The majority of our a priori hypotheses about the perceived relationships of different RE-AIM outcomes with service outcomes were supported. We were especially interested in which RE-AIM outcomes were perceived as most strongly related to health equity outcomes. As predicted in Hypothesis 3, Reach was the RE-AIM dimension perceived to be most strongly related to Equity: the mean rating of this relationship was also one of the strongest in the study. In addition, Adoption was also perceived as strongly related to Equity. While not included in our original hypotheses (each limited to a single RE-AIM outcome expected to have the strongest relationship), this result was not surprising: inequitable (or non-representative) adoption of evidence-based programs by settings and staff serving those most in need leads to limited access, lack of equitable benefit, and inequity [23, 24].

As predicted in Hypotheses 1 and 5, Implementation/Fidelity was clearly the RE-AIM factor perceived as most strongly related to both Effectiveness and Safety. This was expected, but in designing our exploratory analyses, we had wondered whether respondents with more implementation science experience would perceive Implementation/Adaptation as more strongly related to Effectiveness, compared to ratings by those with less experience. The implementation science emphasis on the importance of adaptation for successful implementation and sustainment by increasing the “fit” of an intervention with recipients, deliverers, organizations, and systems suggests that Implementation/Adaptation may also improve Effectiveness (e.g., cultural adaptations of evidence-based psychological interventions) [25, 26]. This potential difference in ratings based on implementation science experience was not observed, however.

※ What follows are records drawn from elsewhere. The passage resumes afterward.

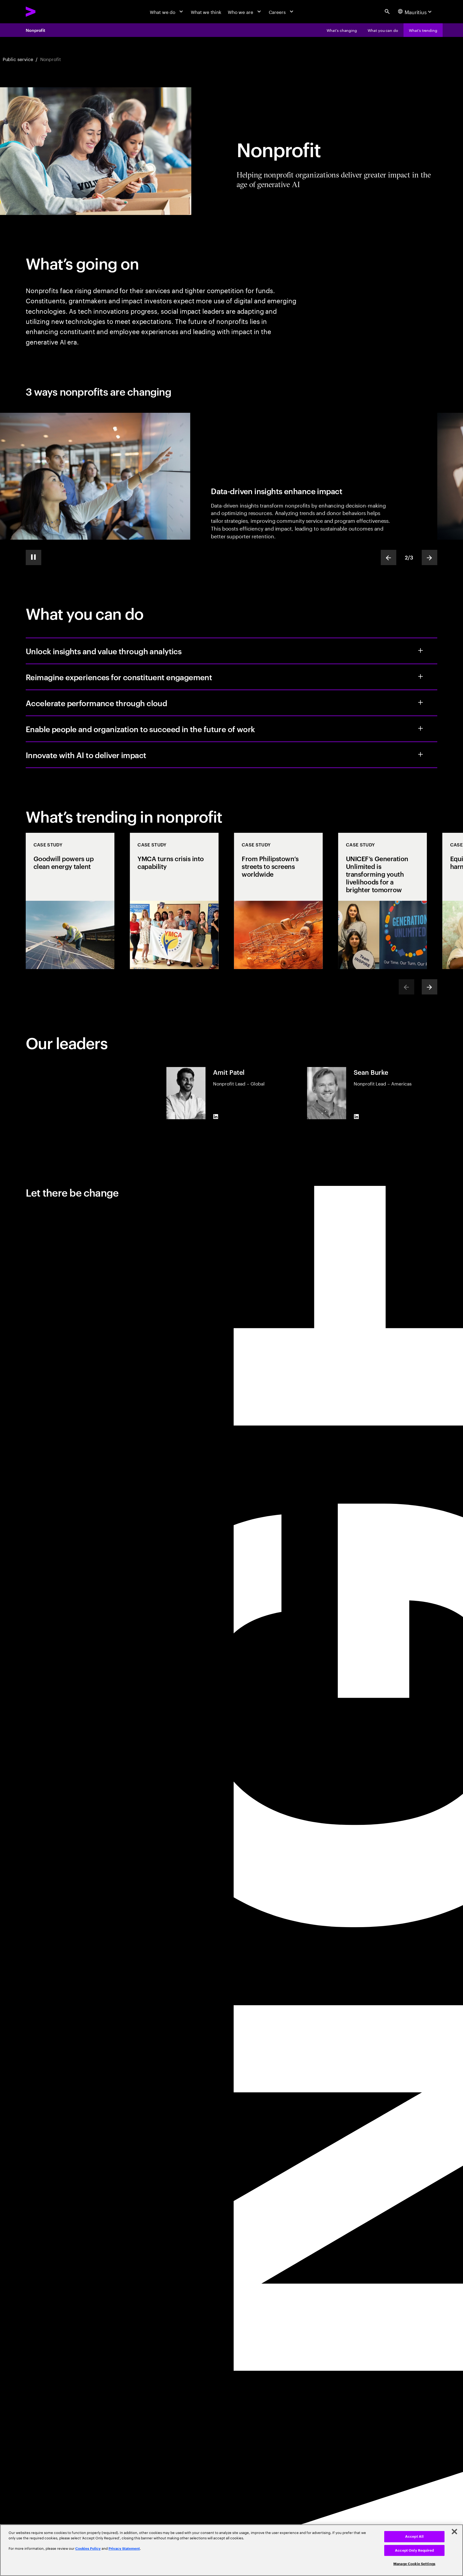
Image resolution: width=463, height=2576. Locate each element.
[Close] (454, 2531)
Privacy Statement (124, 2548)
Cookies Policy (88, 2548)
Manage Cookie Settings (414, 2564)
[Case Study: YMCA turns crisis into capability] (174, 901)
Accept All (414, 2536)
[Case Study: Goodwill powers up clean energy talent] (70, 901)
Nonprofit (35, 30)
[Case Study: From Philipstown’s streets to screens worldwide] (278, 901)
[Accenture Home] (45, 11)
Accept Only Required (414, 2550)
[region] (231, 2550)
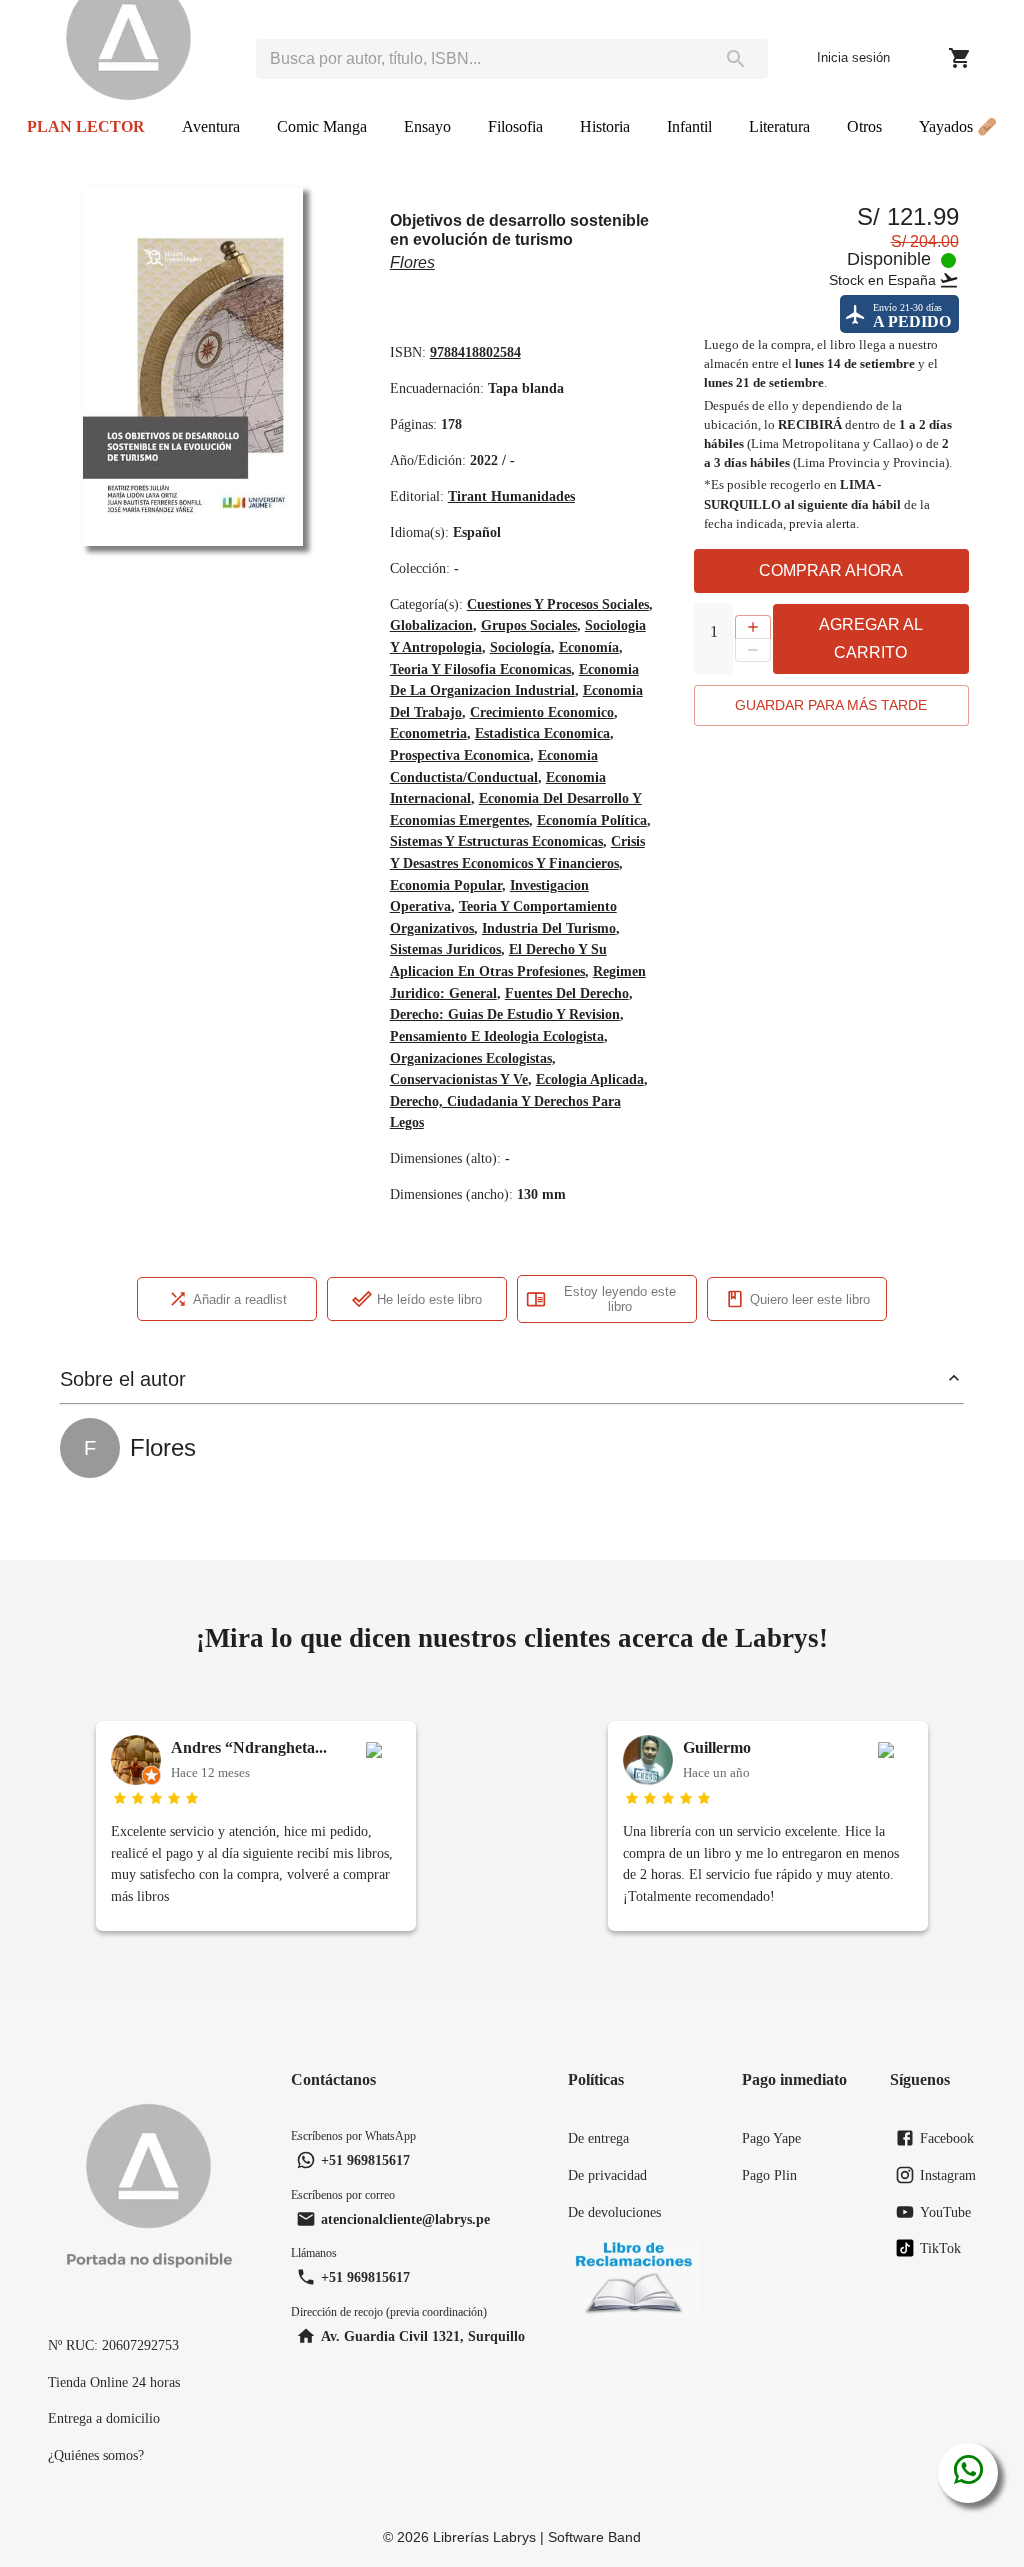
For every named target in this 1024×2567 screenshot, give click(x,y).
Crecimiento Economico (542, 712)
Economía (589, 647)
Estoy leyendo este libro (620, 1299)
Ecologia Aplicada (590, 1079)
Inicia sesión (853, 57)
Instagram (948, 2175)
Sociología (520, 647)
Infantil (689, 126)
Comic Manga (322, 126)
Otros (864, 126)
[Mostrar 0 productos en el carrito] (960, 58)
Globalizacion (431, 625)
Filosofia (515, 126)
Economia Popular (446, 885)
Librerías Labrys (484, 2537)
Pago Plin (769, 2175)
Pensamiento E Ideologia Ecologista (497, 1036)
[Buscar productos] (735, 59)
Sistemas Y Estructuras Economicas (496, 841)
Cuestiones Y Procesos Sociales (558, 604)
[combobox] (479, 59)
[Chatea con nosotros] (968, 2473)
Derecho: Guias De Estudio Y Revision (505, 1014)
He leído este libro (429, 1299)
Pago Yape (771, 2138)
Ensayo (427, 126)
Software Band (594, 2537)
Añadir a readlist (240, 1299)
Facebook (947, 2138)
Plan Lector (86, 126)
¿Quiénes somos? (96, 2455)
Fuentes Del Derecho (567, 993)
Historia (605, 126)
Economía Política (592, 820)
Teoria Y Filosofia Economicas (480, 669)
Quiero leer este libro (810, 1299)
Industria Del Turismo (549, 928)
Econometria (428, 733)
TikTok (940, 2248)
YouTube (945, 2212)
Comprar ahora (831, 570)
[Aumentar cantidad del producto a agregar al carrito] (753, 627)
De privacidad (607, 2175)
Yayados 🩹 (958, 126)
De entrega (598, 2138)
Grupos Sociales (529, 625)
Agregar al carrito (871, 638)
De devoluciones (614, 2212)
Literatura (779, 126)
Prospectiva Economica (460, 755)
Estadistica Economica (542, 733)
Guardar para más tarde (831, 705)
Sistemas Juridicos (445, 949)
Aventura (211, 126)
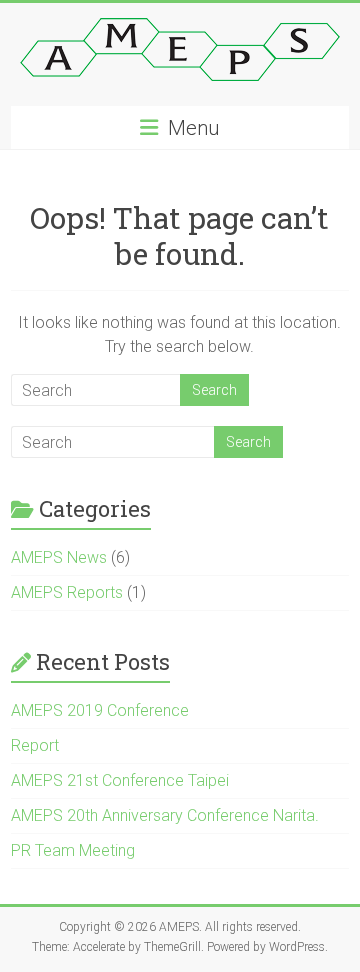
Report (35, 745)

We were interested to find that one of our more nuanced predictions was also supported: Hypothesis 4, that Implementation/Adaptation would be perceived as strongly related to Patient-Centeredness. This suggests that respondents generally conceptualized tailoring or adaptation as reflecting greater sensitivity to the patient’s situation, a key aspect of patient-centered care. Perceived relationships between Implementation/Adaptation and the other service outcomes, however, were weaker. Effectiveness, Efficiency, and Equity, in particular, are service outcomes that seem aligned with the intended effects of adapting evidence-based programs for new contexts [27,28,29], but were not rated here as having strong perceived relationships with Implementation/Adaptation. Given the challenges encountered in the survey design phase to provide adequate information yet not overwhelm respondents in a cognitively demanding task, it is possible that ratings of the relationships between Implementation/Adaptation and service outcomes were close to 0 because of the wide variety of potential adaptations that could be and are made in practice. Some adaptations may have positive relationships with service outcomes, some negative, and some may have no relationship at all [28]. Additional items specifying different types of adaptations (e.g., guided by organizational tools like the FRAME [30]) would likely be necessary to further clarify perceptions of these relationships.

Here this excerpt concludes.